Getting the AWS server deployment setup for the (30PersonAlphaTest).
Hey community, Rick here (Lead Game Dev).
As you are aware, we have had a few roadblocks in getting the multiplayer build of Shiryo deployed and ready for the (30PersonAlphaTest).
So here is a rundown on this week’s progress.
I started my own approach by beginning with a clean slate. I copied the current build of Shiryo, ripped as much functionality I could away until I was left with what is essentially a shell of Shiryo with the barebones core framework—resulting in the test build “Shiryo_Core”.
(Reduces the number of variables that can cause issues).
Setup — Shiryo_Server
I implemented the basic server functionality within “Shiryo_Core”.
Successfully packaged out the Server files and got the “Shiryo_Server” uploaded to our AWS.
Configured the cloud deployment of the “Shiryo_Server’’ so it’s ready for clients to communicate with it.
Setup — Shiryo_Client
Using the configuration parameters of the “Shiryo_Server”, I implemented some of the fundamental Client AWS functions we require for the (30PersonAlphaTest).
(Some of the added functions)
”Client” — Create a new game.
”Client” — Search for available games. (Including filtering results based on *SBMM)
”Client” — Request to join a game.
”Client” — Create player object (Handles the Client/Player)
”Client” — Join selected game.
”Client” — Leave game. (Disconnect).
*SBMM: Skill-Based Match Making.
I tested all this functionality in the UE Editor (Confirming in the AWS Console the creation of GameSessions, Players joining/leaving.. etc) before packaging out the Client files and testing with the rest of the dev team remotely. (More realistic use case)
With this, I am happy to say that I have successfully gotten the minimum multiplayer functionality in the “Shiryo_Core” build-up and running.
So what’s next? Can we play the Alpha?
With the “Shiryo_Core” build operating correctly. I have already started to tackle merging the “known” working core AWS functionality into the current build of Shiryo. This is very involved as the Shiryo code base is significant, with many complex systems that introduce any number of variables that interfere with the AWS code resulting in undesirable or just “broken” functionality.

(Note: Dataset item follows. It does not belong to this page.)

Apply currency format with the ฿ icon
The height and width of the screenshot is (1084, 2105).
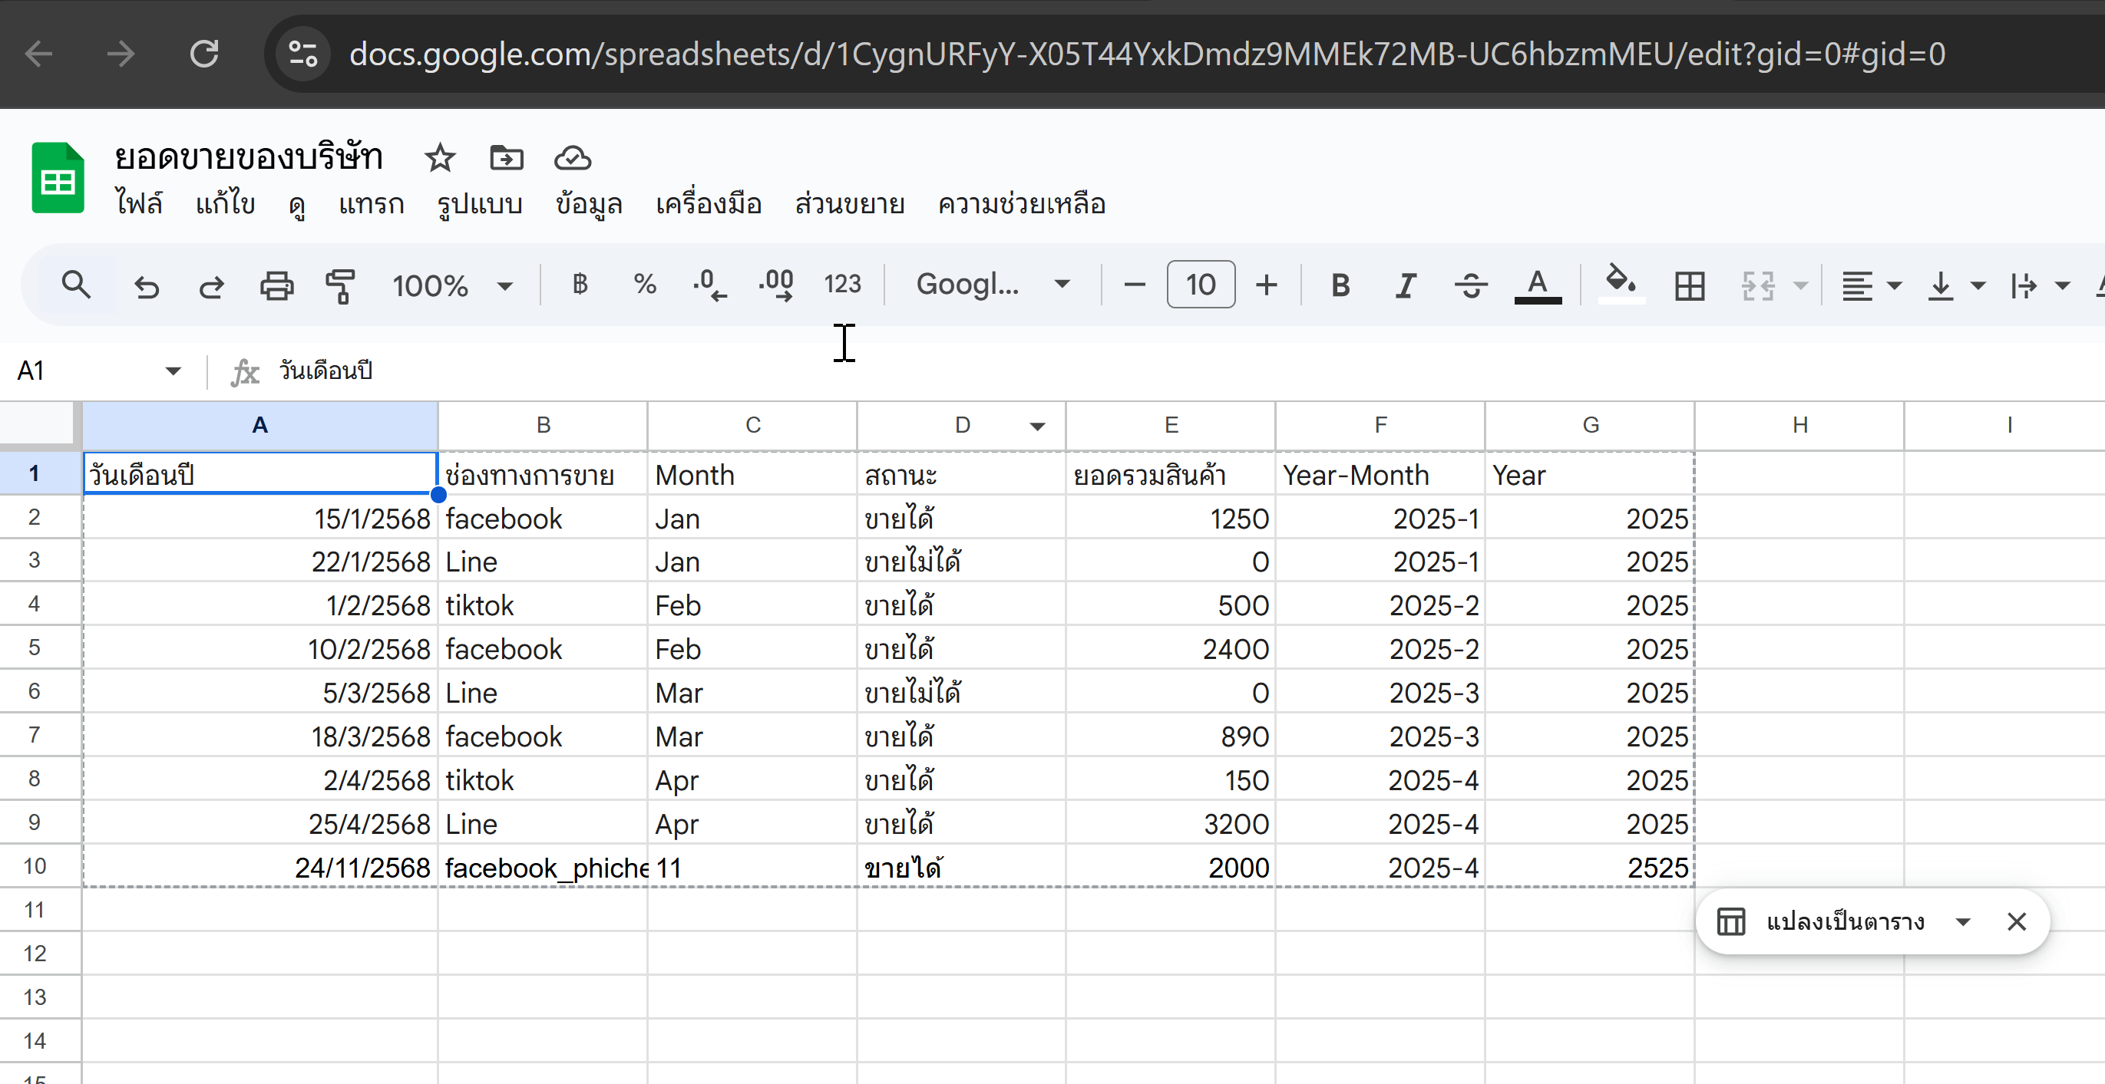pos(580,285)
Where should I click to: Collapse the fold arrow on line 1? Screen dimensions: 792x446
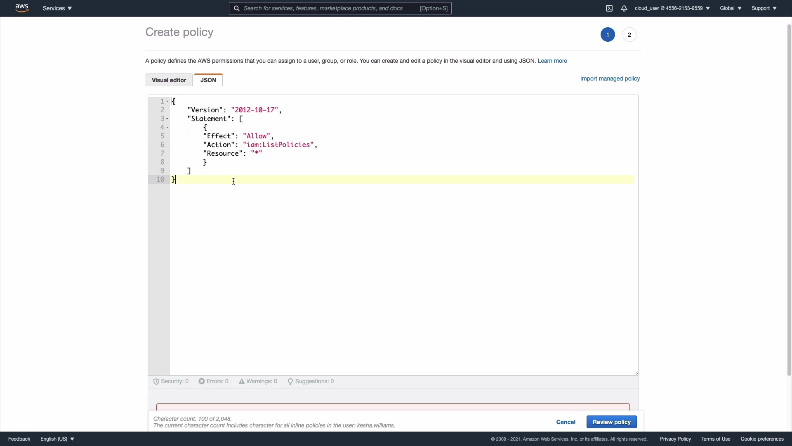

To solve these issues, I introduce one AWS function at a time, diagnosing problems as I go, sometimes it’s a quick fix, other times a complete system needs altering to be compatible.
I am aiming to provide weekly (behind the scenes) development updates, to not only keep you all informed but to share the hype and passion that each and every one of us at Shiryo has for this project.
I hope this quick peek into the current development state of Shiryo, is somewhat reassuring that we are working tirelessly to bring you something that we are proud of. We genuinely cannot wait to be able to share with you what we have been working so hard to create.